=== Given records ===
»»

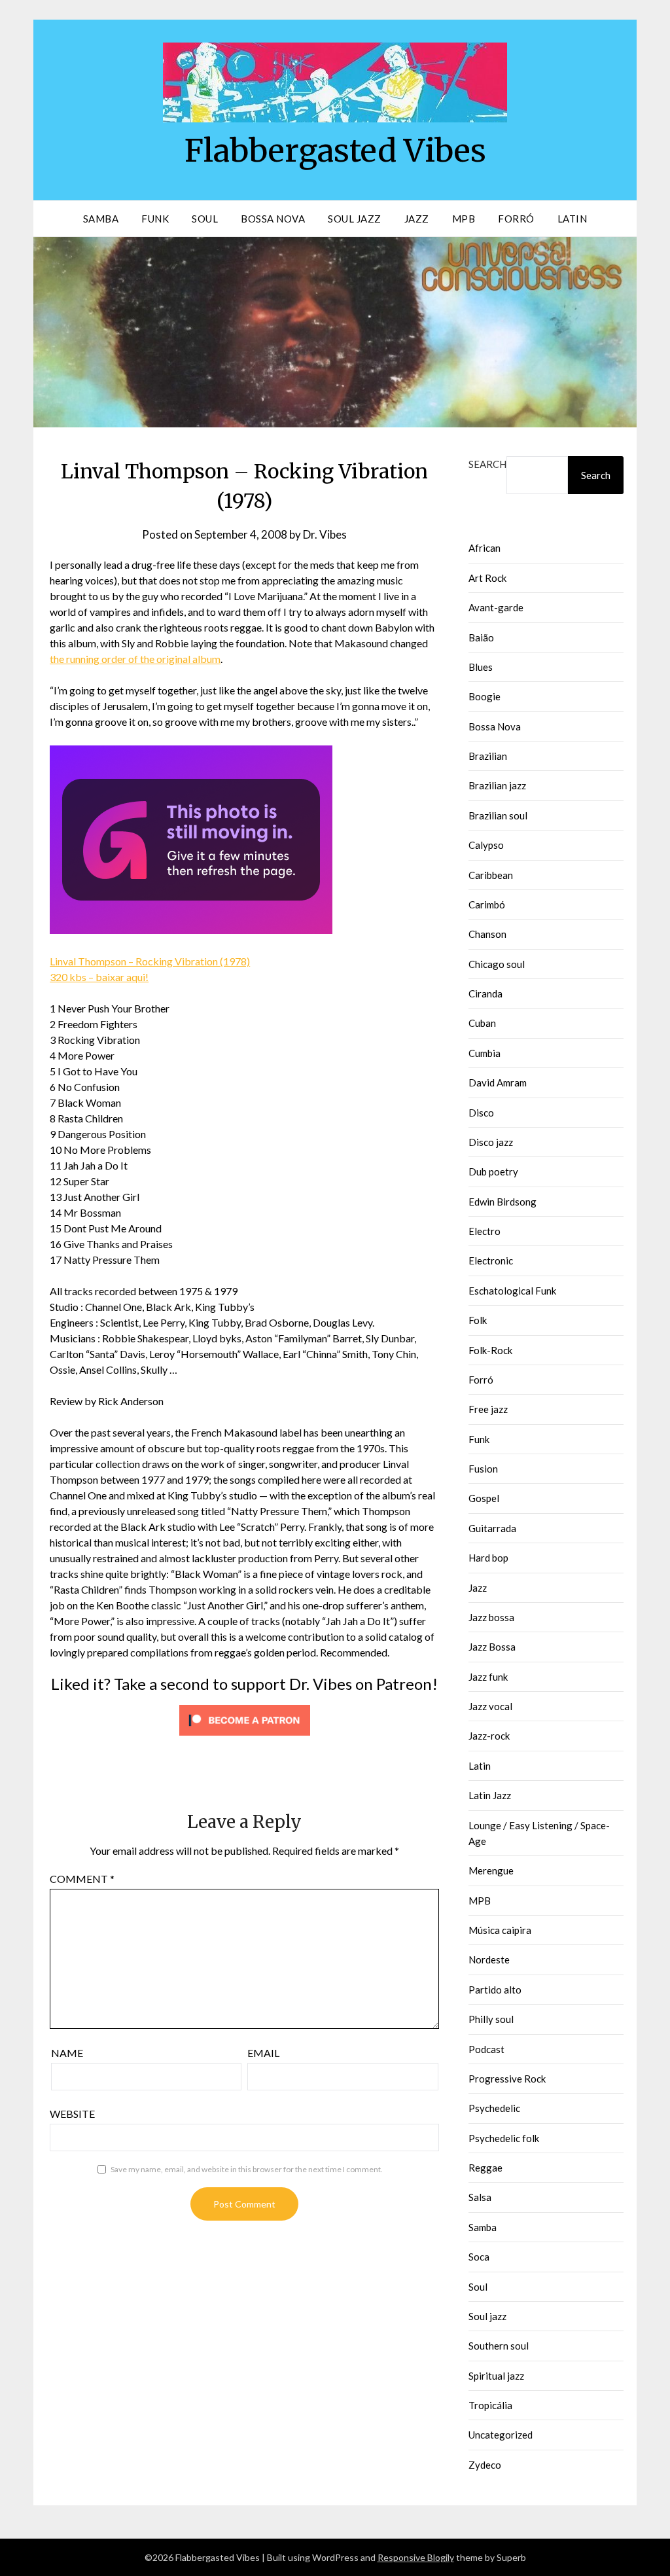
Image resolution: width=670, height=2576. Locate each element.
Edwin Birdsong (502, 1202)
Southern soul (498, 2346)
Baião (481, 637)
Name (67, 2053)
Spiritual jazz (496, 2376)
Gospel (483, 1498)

««
»»

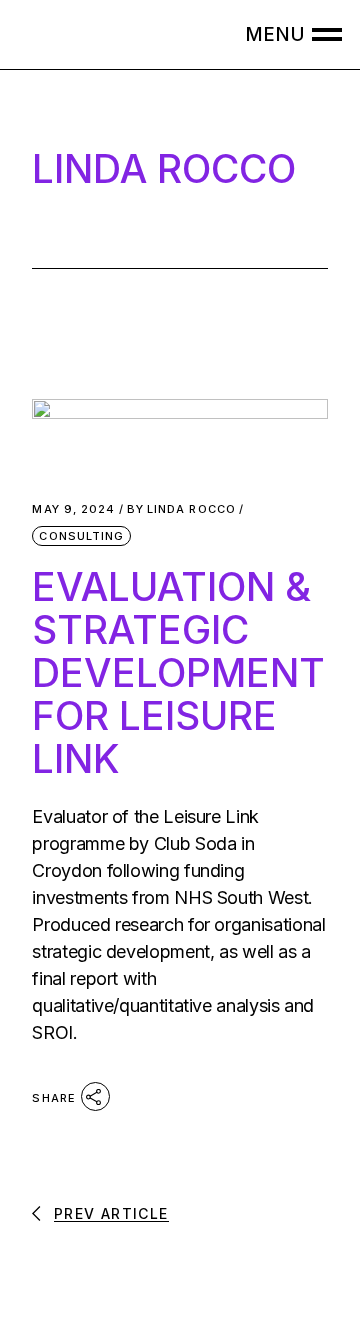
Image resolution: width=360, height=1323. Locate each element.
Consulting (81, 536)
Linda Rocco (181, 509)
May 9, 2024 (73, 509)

««

=== Task details ===
Could you reproduce exactly the lines of the entries above, from the one with "Southern soul (498, 2346)" through the one with "Gospel (483, 1498)", and nothing else?

=== Your response ===
Southern soul (498, 2346)
Baião (481, 637)
Name (67, 2053)
Spiritual jazz (496, 2376)
Gospel (483, 1498)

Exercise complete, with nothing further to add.